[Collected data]

-=-=-

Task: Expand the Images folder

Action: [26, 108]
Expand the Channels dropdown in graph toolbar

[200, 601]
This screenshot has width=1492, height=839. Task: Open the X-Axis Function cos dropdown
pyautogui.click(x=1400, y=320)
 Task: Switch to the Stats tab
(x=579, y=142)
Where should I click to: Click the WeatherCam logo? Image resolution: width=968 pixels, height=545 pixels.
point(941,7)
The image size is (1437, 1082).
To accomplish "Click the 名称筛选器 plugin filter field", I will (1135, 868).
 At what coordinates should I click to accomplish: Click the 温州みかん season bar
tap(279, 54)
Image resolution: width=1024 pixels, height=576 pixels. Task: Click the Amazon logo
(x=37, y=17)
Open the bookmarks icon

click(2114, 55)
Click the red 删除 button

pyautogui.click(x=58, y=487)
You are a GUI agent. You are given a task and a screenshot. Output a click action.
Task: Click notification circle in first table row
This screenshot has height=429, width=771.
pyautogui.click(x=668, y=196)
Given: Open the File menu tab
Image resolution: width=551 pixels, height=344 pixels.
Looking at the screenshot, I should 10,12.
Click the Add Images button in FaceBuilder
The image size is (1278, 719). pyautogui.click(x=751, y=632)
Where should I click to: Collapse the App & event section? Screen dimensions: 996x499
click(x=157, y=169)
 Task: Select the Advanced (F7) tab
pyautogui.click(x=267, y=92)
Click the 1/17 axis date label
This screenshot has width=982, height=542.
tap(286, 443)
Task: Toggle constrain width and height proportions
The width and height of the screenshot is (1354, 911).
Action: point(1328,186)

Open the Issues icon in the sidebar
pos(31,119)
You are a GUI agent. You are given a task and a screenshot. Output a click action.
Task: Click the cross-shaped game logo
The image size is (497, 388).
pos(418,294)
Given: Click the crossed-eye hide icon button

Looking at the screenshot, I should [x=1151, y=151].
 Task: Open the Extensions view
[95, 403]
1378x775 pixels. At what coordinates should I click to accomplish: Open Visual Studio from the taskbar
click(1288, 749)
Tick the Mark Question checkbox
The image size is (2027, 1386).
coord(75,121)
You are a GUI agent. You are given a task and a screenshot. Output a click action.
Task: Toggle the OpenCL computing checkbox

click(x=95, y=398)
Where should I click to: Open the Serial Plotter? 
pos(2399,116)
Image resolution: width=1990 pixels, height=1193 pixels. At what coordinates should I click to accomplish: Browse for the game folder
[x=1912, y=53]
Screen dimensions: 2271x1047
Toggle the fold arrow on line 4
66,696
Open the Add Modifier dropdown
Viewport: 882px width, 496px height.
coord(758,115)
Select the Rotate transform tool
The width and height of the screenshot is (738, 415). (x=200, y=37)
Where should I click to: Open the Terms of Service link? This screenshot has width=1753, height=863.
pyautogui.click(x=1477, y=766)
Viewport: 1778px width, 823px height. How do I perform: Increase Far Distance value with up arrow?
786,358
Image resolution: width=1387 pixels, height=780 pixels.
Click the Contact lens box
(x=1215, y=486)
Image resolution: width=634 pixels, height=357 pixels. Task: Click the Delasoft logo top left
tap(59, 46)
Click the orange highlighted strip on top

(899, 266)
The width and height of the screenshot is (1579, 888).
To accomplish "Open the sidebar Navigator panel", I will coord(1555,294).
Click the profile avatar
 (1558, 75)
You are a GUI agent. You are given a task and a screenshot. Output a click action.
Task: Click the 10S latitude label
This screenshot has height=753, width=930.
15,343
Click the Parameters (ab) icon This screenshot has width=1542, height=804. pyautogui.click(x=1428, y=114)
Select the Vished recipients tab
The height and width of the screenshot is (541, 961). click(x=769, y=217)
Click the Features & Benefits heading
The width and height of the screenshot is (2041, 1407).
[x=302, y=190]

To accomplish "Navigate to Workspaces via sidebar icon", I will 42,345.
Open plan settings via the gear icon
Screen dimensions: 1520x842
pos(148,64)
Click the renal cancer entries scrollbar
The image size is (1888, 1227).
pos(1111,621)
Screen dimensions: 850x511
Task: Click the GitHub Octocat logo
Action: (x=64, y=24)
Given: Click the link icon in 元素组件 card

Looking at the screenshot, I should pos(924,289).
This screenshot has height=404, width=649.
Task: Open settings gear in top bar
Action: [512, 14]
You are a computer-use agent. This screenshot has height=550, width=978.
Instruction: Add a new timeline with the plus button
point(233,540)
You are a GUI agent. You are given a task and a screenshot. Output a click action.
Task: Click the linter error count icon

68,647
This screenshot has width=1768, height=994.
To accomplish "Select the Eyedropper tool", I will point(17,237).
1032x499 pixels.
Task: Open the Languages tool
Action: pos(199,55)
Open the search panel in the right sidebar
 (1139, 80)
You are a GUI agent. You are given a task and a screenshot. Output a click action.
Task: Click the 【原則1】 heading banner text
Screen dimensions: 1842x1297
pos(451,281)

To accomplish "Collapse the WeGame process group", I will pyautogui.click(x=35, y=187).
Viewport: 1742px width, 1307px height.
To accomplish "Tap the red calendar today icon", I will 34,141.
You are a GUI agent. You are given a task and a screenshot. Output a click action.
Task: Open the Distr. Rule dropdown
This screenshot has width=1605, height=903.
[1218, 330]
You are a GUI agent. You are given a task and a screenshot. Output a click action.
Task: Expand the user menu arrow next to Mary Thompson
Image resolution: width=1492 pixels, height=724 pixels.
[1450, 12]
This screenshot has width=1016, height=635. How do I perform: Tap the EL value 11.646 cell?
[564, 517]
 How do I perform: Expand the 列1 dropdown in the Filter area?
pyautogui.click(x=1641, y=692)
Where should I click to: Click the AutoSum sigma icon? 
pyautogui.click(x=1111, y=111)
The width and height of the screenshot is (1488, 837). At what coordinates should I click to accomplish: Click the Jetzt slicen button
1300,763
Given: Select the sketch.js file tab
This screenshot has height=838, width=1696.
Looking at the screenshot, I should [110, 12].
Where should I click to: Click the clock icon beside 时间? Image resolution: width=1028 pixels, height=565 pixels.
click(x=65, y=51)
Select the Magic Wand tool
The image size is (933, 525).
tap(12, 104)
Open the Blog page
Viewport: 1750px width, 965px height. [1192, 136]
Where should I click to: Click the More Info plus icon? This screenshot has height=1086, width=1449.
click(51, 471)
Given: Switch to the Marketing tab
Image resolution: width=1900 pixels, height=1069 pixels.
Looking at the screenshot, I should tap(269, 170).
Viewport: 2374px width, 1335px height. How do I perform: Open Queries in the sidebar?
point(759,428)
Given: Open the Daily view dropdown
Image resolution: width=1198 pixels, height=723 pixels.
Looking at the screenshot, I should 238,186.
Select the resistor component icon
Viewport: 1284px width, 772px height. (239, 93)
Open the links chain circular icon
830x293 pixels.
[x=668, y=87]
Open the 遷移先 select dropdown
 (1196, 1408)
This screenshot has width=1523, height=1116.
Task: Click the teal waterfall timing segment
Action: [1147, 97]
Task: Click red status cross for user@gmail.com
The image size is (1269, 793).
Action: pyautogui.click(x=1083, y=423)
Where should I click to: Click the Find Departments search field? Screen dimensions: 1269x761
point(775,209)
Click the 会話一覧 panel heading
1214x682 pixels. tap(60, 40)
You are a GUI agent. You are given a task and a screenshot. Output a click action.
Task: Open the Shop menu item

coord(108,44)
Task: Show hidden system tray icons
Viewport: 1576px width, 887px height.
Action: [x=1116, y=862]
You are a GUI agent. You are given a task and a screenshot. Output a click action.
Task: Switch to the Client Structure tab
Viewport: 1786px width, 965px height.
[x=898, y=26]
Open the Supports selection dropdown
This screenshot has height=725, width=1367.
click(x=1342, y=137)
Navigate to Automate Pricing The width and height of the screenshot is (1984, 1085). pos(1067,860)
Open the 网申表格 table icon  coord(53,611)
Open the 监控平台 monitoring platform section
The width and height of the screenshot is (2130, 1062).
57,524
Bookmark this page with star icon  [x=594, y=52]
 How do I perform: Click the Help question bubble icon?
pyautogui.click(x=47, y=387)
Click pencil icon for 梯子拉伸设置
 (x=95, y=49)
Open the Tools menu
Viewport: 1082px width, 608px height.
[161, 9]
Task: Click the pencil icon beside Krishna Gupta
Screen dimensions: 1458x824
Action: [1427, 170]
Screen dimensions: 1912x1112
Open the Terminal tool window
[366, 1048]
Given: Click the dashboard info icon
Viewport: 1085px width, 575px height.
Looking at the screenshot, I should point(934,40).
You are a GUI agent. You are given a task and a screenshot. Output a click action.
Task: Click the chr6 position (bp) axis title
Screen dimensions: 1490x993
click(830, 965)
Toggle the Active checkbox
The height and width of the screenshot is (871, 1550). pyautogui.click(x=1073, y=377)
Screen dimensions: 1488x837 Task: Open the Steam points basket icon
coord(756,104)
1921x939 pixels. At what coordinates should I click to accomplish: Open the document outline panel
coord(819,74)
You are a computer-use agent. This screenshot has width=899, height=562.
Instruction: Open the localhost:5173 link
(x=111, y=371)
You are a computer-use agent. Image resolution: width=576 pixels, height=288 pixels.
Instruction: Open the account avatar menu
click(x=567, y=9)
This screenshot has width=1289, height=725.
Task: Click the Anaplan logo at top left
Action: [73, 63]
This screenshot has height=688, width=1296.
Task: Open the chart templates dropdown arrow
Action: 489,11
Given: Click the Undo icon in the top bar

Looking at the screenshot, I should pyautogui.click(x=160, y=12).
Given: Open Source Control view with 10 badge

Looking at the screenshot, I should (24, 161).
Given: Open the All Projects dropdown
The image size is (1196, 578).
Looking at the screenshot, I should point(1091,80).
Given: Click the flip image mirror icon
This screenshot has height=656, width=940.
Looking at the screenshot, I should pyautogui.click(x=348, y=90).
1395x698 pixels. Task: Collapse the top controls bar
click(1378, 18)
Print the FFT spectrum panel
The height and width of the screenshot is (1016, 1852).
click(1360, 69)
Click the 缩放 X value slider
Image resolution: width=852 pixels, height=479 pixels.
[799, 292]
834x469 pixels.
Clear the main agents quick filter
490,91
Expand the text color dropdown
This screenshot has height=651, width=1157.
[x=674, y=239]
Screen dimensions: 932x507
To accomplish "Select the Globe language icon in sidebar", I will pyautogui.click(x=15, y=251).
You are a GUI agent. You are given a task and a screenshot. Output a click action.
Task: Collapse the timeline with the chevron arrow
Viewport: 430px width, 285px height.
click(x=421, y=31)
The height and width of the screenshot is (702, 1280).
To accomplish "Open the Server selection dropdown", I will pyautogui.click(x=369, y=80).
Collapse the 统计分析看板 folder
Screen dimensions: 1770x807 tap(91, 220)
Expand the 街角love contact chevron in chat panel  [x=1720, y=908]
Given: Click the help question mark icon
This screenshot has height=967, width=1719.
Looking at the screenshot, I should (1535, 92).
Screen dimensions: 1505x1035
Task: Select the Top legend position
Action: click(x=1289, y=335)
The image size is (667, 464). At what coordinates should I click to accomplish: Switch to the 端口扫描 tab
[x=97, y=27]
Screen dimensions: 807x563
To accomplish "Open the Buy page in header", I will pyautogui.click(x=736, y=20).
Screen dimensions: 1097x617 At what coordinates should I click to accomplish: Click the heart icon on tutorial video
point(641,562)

-=-=-

Exercise directions
Which of the lines above contain "chevron"? Return them all.

Answer for this exercise
Task: Collapse the timeline with the chevron arrow
Expand the 街角love contact chevron in chat panel  [x=1720, y=908]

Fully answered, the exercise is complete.